**Exercise**
Please transcribe the entries below without omitting a single character.

[[ Available records open ]]

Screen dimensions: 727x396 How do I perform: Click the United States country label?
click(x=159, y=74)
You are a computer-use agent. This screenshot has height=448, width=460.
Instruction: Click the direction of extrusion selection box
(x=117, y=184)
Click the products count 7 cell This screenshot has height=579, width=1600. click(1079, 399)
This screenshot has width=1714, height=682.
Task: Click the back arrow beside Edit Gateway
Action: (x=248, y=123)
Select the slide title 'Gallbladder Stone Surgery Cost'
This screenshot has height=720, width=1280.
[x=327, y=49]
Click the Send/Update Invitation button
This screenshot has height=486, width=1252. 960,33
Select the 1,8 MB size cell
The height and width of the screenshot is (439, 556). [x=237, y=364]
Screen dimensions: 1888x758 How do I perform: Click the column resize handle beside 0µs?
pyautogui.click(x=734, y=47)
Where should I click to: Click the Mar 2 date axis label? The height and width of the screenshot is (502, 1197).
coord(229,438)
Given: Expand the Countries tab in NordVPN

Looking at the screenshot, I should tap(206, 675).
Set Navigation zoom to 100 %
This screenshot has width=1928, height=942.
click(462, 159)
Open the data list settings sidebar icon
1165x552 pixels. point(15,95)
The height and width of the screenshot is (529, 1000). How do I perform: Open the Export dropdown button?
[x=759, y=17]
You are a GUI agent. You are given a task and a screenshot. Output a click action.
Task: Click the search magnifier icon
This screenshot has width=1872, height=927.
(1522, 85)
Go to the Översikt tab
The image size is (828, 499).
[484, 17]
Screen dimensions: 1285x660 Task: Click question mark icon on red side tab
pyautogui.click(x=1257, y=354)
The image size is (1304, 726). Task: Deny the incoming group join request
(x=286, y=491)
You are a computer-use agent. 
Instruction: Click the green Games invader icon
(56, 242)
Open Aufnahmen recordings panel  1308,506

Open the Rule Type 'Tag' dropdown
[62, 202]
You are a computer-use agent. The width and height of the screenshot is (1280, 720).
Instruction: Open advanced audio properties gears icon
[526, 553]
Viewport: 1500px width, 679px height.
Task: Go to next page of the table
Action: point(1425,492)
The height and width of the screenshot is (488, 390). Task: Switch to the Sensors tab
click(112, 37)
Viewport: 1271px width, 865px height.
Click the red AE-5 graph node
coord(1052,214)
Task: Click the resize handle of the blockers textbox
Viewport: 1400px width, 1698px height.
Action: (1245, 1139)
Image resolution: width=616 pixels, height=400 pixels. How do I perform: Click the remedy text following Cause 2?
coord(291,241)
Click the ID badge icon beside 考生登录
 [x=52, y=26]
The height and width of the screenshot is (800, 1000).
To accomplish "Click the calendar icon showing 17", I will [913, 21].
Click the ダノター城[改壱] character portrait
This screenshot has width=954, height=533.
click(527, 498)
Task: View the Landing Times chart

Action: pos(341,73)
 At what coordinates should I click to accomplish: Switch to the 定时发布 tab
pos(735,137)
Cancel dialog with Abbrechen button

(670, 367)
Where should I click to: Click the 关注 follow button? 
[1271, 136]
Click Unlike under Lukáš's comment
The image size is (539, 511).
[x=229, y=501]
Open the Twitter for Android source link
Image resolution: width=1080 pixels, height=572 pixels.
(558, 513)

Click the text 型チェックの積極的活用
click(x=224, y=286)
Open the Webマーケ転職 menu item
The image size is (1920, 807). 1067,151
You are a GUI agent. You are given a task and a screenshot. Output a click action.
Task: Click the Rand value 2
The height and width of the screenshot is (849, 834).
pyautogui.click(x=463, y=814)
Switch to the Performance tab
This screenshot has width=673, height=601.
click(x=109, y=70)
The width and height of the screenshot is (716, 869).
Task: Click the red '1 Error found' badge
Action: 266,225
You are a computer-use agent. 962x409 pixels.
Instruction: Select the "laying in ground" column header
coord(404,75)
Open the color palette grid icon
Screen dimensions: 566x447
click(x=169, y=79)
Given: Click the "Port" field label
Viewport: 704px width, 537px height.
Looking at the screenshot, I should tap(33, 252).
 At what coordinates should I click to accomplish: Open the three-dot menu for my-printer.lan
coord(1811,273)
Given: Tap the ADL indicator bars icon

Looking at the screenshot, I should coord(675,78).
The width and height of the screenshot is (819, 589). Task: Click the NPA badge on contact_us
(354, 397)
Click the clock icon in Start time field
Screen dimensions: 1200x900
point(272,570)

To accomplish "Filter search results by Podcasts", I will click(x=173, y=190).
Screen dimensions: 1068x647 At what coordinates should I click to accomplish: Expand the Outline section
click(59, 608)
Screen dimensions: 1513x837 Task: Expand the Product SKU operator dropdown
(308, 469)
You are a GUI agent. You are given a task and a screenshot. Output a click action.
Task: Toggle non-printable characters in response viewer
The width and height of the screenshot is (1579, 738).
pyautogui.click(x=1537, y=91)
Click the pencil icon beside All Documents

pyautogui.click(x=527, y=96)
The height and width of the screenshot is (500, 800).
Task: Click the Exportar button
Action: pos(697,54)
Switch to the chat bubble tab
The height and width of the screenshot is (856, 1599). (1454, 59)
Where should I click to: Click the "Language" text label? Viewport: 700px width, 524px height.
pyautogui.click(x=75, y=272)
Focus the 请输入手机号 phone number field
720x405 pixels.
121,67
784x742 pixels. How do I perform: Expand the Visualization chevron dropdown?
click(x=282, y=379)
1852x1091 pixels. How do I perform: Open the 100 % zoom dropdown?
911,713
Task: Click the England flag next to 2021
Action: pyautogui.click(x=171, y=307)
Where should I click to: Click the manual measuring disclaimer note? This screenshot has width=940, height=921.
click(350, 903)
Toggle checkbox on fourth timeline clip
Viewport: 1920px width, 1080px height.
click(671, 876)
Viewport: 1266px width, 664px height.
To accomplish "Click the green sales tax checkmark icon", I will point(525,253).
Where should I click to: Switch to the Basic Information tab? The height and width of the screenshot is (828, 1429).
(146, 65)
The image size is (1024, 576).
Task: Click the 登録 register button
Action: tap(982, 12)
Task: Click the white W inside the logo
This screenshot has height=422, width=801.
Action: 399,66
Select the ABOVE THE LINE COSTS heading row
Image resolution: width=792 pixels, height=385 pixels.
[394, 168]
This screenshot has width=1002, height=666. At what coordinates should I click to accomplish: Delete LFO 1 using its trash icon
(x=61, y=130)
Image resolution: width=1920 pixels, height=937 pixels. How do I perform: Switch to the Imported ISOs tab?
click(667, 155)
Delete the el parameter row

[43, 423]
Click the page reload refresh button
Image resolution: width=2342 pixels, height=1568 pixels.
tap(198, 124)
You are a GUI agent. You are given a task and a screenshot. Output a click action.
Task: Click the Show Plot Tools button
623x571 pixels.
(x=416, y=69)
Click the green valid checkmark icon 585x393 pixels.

[[ Available records closed ]]

**Response below**
Screen dimensions: 727x396 How do I perform: Click the United States country label?
click(x=159, y=74)
You are a computer-use agent. This screenshot has height=448, width=460.
Instruction: Click the direction of extrusion selection box
(x=117, y=184)
Click the products count 7 cell This screenshot has height=579, width=1600. click(1079, 399)
This screenshot has width=1714, height=682.
Task: Click the back arrow beside Edit Gateway
Action: (x=248, y=123)
Select the slide title 'Gallbladder Stone Surgery Cost'
This screenshot has height=720, width=1280.
[x=327, y=49]
Click the Send/Update Invitation button
This screenshot has height=486, width=1252. 960,33
Select the 1,8 MB size cell
The height and width of the screenshot is (439, 556). [x=237, y=364]
Screen dimensions: 1888x758 How do I perform: Click the column resize handle beside 0µs?
pyautogui.click(x=734, y=47)
Where should I click to: Click the Mar 2 date axis label? The height and width of the screenshot is (502, 1197).
coord(229,438)
Given: Expand the Countries tab in NordVPN

Looking at the screenshot, I should tap(206, 675).
Set Navigation zoom to 100 %
This screenshot has width=1928, height=942.
click(462, 159)
Open the data list settings sidebar icon
1165x552 pixels. point(15,95)
The height and width of the screenshot is (529, 1000). How do I perform: Open the Export dropdown button?
[x=759, y=17]
You are a GUI agent. You are given a task and a screenshot. Output a click action.
Task: Click the search magnifier icon
This screenshot has width=1872, height=927.
(1522, 85)
Go to the Översikt tab
The image size is (828, 499).
[484, 17]
Screen dimensions: 1285x660 Task: Click question mark icon on red side tab
pyautogui.click(x=1257, y=354)
The image size is (1304, 726). Task: Deny the incoming group join request
(x=286, y=491)
You are a computer-use agent. 
Instruction: Click the green Games invader icon
(56, 242)
Open Aufnahmen recordings panel  1308,506

Open the Rule Type 'Tag' dropdown
[62, 202]
You are a computer-use agent. The width and height of the screenshot is (1280, 720).
Instruction: Open advanced audio properties gears icon
[526, 553]
Viewport: 1500px width, 679px height.
Task: Go to next page of the table
Action: point(1425,492)
The height and width of the screenshot is (488, 390). Task: Switch to the Sensors tab
click(112, 37)
Viewport: 1271px width, 865px height.
Click the red AE-5 graph node
coord(1052,214)
Task: Click the resize handle of the blockers textbox
Viewport: 1400px width, 1698px height.
Action: (1245, 1139)
Image resolution: width=616 pixels, height=400 pixels. How do I perform: Click the remedy text following Cause 2?
coord(291,241)
Click the ID badge icon beside 考生登录
 [x=52, y=26]
The height and width of the screenshot is (800, 1000).
To accomplish "Click the calendar icon showing 17", I will [913, 21].
Click the ダノター城[改壱] character portrait
This screenshot has width=954, height=533.
click(527, 498)
Task: View the Landing Times chart

Action: pos(341,73)
 At what coordinates should I click to accomplish: Switch to the 定时发布 tab
pos(735,137)
Cancel dialog with Abbrechen button

(670, 367)
Where should I click to: Click the 关注 follow button? 
[1271, 136]
Click Unlike under Lukáš's comment
The image size is (539, 511).
[x=229, y=501]
Open the Twitter for Android source link
Image resolution: width=1080 pixels, height=572 pixels.
(558, 513)

Click the text 型チェックの積極的活用
click(x=224, y=286)
Open the Webマーケ転職 menu item
The image size is (1920, 807). 1067,151
You are a GUI agent. You are given a task and a screenshot. Output a click action.
Task: Click the Rand value 2
The height and width of the screenshot is (849, 834).
pyautogui.click(x=463, y=814)
Switch to the Performance tab
This screenshot has width=673, height=601.
click(x=109, y=70)
The width and height of the screenshot is (716, 869).
Task: Click the red '1 Error found' badge
Action: 266,225
You are a computer-use agent. 962x409 pixels.
Instruction: Select the "laying in ground" column header
coord(404,75)
Open the color palette grid icon
Screen dimensions: 566x447
click(x=169, y=79)
Given: Click the "Port" field label
Viewport: 704px width, 537px height.
Looking at the screenshot, I should tap(33, 252).
 At what coordinates should I click to accomplish: Open the three-dot menu for my-printer.lan
coord(1811,273)
Given: Tap the ADL indicator bars icon

Looking at the screenshot, I should coord(675,78).
The width and height of the screenshot is (819, 589). Task: Click the NPA badge on contact_us
(354, 397)
Click the clock icon in Start time field
Screen dimensions: 1200x900
point(272,570)

To accomplish "Filter search results by Podcasts", I will click(x=173, y=190).
Screen dimensions: 1068x647 At what coordinates should I click to accomplish: Expand the Outline section
click(59, 608)
Screen dimensions: 1513x837 Task: Expand the Product SKU operator dropdown
(308, 469)
You are a GUI agent. You are given a task and a screenshot. Output a click action.
Task: Toggle non-printable characters in response viewer
The width and height of the screenshot is (1579, 738).
pyautogui.click(x=1537, y=91)
Click the pencil icon beside All Documents

pyautogui.click(x=527, y=96)
The height and width of the screenshot is (500, 800).
Task: Click the Exportar button
Action: pos(697,54)
Switch to the chat bubble tab
The height and width of the screenshot is (856, 1599). (1454, 59)
Where should I click to: Click the "Language" text label? Viewport: 700px width, 524px height.
pyautogui.click(x=75, y=272)
Focus the 请输入手机号 phone number field
720x405 pixels.
121,67
784x742 pixels. How do I perform: Expand the Visualization chevron dropdown?
click(x=282, y=379)
1852x1091 pixels. How do I perform: Open the 100 % zoom dropdown?
911,713
Task: Click the England flag next to 2021
Action: pyautogui.click(x=171, y=307)
Where should I click to: Click the manual measuring disclaimer note? This screenshot has width=940, height=921.
click(350, 903)
Toggle checkbox on fourth timeline clip
Viewport: 1920px width, 1080px height.
click(671, 876)
Viewport: 1266px width, 664px height.
To accomplish "Click the green sales tax checkmark icon", I will point(525,253).
Where should I click to: Switch to the Basic Information tab? The height and width of the screenshot is (828, 1429).
(146, 65)
The image size is (1024, 576).
Task: Click the 登録 register button
Action: tap(982, 12)
Task: Click the white W inside the logo
This screenshot has height=422, width=801.
Action: 399,66
Select the ABOVE THE LINE COSTS heading row
Image resolution: width=792 pixels, height=385 pixels.
[394, 168]
This screenshot has width=1002, height=666. At what coordinates should I click to accomplish: Delete LFO 1 using its trash icon
(x=61, y=130)
Image resolution: width=1920 pixels, height=937 pixels. How do I perform: Switch to the Imported ISOs tab?
click(667, 155)
Delete the el parameter row

[43, 423]
Click the page reload refresh button
Image resolution: width=2342 pixels, height=1568 pixels.
tap(198, 124)
You are a GUI agent. You are given a task and a screenshot. Output a click action.
Task: Click the Show Plot Tools button
623x571 pixels.
(x=416, y=69)
Click the green valid checkmark icon 585x393 pixels.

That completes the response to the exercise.